Le fragment appartient à une interview approfondie que Díaz-Canel a accordée à des journalistes américains, incluse dans le documentaire réalisé par Abby Martin et Matthew Belen pour BreakThrough News, une organisation de médias alternatifs de gauche.
Dans la vidéo, Díaz-Canel a soutenu que sans avoir été élu dans un district cubain, il ne pourrait pas occuper la présidence : « Je ne pourrais pas te parler en tant que président du pays si je n'avais pas été élu dans un district d'une ville de ce pays ».

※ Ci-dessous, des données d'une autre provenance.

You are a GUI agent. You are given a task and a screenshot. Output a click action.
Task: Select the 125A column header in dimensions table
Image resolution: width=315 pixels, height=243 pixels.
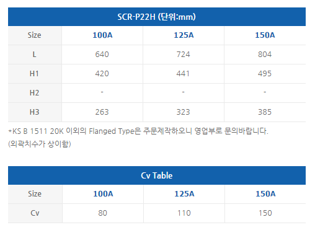tap(184, 35)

Le dirigeant désigné par Raúl Castro a également affirmé que le vote parlementaire indirect pour élire les principales fonctions n'est pas exclusif à Cuba : « Il y a d'autres pays, des puissances même, qui le font et personne ne dit qu'ils sont antidémocratiques. Le problème de Cuba est que c'est un cas particulier ».
Les critiques du système, selon Díaz-Canel, sont le résultat d'une campagne orchestrée : « La machine médiatique du gouvernement des États-Unis ne veut pas de l'exemple de Cuba avec ce type de démocratie. Ce n'est pas la démocratie qu'ils souhaitent. »

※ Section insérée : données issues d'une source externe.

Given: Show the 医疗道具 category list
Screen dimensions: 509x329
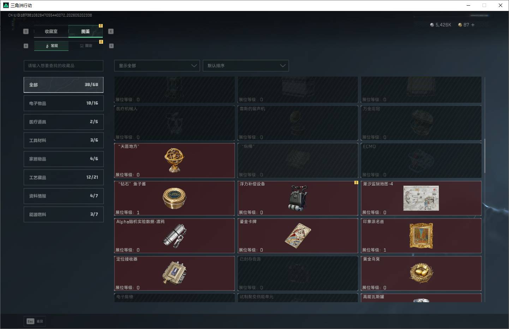Looking at the screenshot, I should click(64, 122).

Ce que Díaz-Canel a omis est qu'à Cuba les candidats sont présélectionnés par des commissions proches du PCC avant d'être soumis au vote, sur des listes uniques avec un seul candidat par siège, sans réelle compétition électorale ni pluralisme politique.
Díaz-Canel n'a pas été élu par un vote populaire direct : l'Assemblée nationale l'a désigné président le 19 avril 2018, suivant les "recommandations" de Raúl Castro, qui l'a vu comme le successeur adéquat pour représenter formellement le castrisme et lui donner "la continuité". Il a été ratifié le 10 octobre 2019 sous la nouvelle Constitution.
Ce n'est pas la première fois que le dirigeant cubain fait ce genre d'affirmations. En juin 2025, il a nié devant le journaliste brésilien Breno Altman que Cuba soit une dictature et a déclaré que « le fait que nous ne soyons qu'un seul parti ne signifie pas que nous soyons moins démocratiques ni moins participatifs ».
En décembre 2021, il avait affirmé devant l'Assemblée nationale que Cuba était « le pays le plus démocratique de ce monde », et en février 2023, il a soutenu que les élections montraient la « santé démocratique » du système parce qu'il n'y a eu des changements de candidats que dans « une ou deux municipalités ».